GIVEN REQUEST: Rewrite everything from the line containing "Click the exclamation" down to the line containing "tap(355, 80)", replacing "checkbox" with "check box" and leaving all else unchanged.
════════════════
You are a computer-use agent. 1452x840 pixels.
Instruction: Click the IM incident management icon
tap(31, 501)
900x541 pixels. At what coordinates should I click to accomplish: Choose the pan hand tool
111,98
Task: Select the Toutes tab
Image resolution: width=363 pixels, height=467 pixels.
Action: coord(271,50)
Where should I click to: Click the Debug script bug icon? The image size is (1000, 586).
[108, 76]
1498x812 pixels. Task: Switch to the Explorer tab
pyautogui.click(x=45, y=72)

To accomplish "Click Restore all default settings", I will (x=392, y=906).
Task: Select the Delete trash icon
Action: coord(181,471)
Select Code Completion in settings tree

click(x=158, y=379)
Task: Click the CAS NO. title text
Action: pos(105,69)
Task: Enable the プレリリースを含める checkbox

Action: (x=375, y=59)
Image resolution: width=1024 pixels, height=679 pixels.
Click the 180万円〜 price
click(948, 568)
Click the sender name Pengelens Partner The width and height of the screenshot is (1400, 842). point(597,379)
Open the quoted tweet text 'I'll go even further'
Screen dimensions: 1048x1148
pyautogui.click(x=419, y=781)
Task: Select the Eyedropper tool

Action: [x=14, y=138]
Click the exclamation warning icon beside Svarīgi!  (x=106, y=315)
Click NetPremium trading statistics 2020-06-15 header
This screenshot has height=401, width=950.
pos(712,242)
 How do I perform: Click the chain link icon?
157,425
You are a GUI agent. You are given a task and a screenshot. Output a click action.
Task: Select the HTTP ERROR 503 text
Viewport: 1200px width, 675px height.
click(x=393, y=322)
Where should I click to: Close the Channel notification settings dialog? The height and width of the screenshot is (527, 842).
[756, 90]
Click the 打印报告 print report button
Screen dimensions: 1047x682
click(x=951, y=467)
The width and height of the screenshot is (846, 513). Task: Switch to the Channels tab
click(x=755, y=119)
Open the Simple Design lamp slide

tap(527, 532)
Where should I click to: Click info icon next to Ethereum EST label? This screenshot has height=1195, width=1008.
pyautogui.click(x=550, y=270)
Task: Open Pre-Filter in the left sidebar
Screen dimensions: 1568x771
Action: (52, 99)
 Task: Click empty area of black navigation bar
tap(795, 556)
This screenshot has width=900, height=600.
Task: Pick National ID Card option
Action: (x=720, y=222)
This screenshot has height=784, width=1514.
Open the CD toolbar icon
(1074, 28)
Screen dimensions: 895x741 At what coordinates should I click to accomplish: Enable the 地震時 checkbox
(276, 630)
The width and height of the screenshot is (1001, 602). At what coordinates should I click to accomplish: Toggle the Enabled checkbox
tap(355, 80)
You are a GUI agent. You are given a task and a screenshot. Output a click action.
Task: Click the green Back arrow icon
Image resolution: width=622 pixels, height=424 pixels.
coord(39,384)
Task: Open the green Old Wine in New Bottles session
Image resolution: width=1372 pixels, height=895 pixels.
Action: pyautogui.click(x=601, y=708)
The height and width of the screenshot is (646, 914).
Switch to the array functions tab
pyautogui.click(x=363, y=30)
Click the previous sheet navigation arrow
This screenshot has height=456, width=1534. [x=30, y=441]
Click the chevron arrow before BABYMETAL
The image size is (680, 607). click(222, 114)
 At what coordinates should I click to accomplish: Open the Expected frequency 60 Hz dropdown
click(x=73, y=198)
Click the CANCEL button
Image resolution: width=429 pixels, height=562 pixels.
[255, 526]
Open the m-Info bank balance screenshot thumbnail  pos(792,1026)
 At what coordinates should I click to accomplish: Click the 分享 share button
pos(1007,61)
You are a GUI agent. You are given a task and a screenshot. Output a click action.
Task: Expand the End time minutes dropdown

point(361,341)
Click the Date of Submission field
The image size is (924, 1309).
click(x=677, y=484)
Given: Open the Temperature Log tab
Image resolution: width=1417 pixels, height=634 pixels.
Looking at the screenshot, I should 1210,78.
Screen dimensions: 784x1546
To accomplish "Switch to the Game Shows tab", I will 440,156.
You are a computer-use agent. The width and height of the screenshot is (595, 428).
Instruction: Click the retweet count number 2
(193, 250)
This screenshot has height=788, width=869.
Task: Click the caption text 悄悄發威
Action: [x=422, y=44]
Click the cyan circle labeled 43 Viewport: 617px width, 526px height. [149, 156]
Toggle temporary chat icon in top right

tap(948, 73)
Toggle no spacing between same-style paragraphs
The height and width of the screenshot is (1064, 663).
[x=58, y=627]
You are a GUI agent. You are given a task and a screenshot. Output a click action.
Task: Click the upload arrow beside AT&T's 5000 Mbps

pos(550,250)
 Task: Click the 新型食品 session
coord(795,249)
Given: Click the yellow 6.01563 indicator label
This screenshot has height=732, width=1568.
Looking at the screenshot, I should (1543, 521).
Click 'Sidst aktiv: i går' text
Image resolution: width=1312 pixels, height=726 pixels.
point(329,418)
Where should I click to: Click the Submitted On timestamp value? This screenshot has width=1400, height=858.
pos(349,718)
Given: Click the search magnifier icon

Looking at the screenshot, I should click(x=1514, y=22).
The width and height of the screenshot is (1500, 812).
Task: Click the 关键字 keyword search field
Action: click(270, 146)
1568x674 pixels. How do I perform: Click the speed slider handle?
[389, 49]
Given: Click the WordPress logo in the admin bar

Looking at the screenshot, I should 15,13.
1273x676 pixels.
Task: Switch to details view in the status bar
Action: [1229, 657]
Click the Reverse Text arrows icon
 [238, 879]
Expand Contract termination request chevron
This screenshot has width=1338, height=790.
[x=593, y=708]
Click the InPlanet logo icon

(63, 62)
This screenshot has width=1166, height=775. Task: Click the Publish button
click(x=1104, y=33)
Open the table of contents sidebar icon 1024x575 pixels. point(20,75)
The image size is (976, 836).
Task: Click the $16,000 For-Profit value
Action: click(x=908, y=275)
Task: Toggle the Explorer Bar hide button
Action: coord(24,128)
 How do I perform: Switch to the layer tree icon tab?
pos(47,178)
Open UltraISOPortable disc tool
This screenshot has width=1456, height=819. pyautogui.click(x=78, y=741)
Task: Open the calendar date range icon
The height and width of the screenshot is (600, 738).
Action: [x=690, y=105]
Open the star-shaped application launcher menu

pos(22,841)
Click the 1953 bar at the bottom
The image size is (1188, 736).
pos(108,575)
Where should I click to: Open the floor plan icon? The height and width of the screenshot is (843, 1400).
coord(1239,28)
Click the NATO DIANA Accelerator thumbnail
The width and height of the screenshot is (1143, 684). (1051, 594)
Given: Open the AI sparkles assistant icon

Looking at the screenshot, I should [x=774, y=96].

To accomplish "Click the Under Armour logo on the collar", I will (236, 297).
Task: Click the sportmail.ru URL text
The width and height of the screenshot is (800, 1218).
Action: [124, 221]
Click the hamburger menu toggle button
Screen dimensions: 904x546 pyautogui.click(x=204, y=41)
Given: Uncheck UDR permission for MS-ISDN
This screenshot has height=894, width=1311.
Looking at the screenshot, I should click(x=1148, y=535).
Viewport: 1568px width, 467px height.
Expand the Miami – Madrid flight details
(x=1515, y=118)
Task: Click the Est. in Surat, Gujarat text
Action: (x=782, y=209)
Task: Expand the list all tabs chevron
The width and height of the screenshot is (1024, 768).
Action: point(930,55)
════════════════
ANSWER IN FULL:
Click the exclamation warning icon beside Svarīgi!  (x=106, y=315)
Click NetPremium trading statistics 2020-06-15 header
This screenshot has height=401, width=950.
pos(712,242)
 How do I perform: Click the chain link icon?
157,425
You are a GUI agent. You are given a task and a screenshot. Output a click action.
Task: Select the HTTP ERROR 503 text
Viewport: 1200px width, 675px height.
click(x=393, y=322)
Where should I click to: Close the Channel notification settings dialog? The height and width of the screenshot is (527, 842).
[756, 90]
Click the 打印报告 print report button
Screen dimensions: 1047x682
click(x=951, y=467)
The width and height of the screenshot is (846, 513). Task: Switch to the Channels tab
click(x=755, y=119)
Open the Simple Design lamp slide

tap(527, 532)
Where should I click to: Click info icon next to Ethereum EST label? This screenshot has height=1195, width=1008.
pyautogui.click(x=550, y=270)
Task: Open Pre-Filter in the left sidebar
Screen dimensions: 1568x771
Action: (52, 99)
 Task: Click empty area of black navigation bar
tap(795, 556)
This screenshot has width=900, height=600.
Task: Pick National ID Card option
Action: (x=720, y=222)
This screenshot has height=784, width=1514.
Open the CD toolbar icon
(1074, 28)
Screen dimensions: 895x741 At what coordinates should I click to accomplish: Enable the 地震時 check box
(276, 630)
The width and height of the screenshot is (1001, 602). At what coordinates should I click to accomplish: Toggle the Enabled check box
tap(355, 80)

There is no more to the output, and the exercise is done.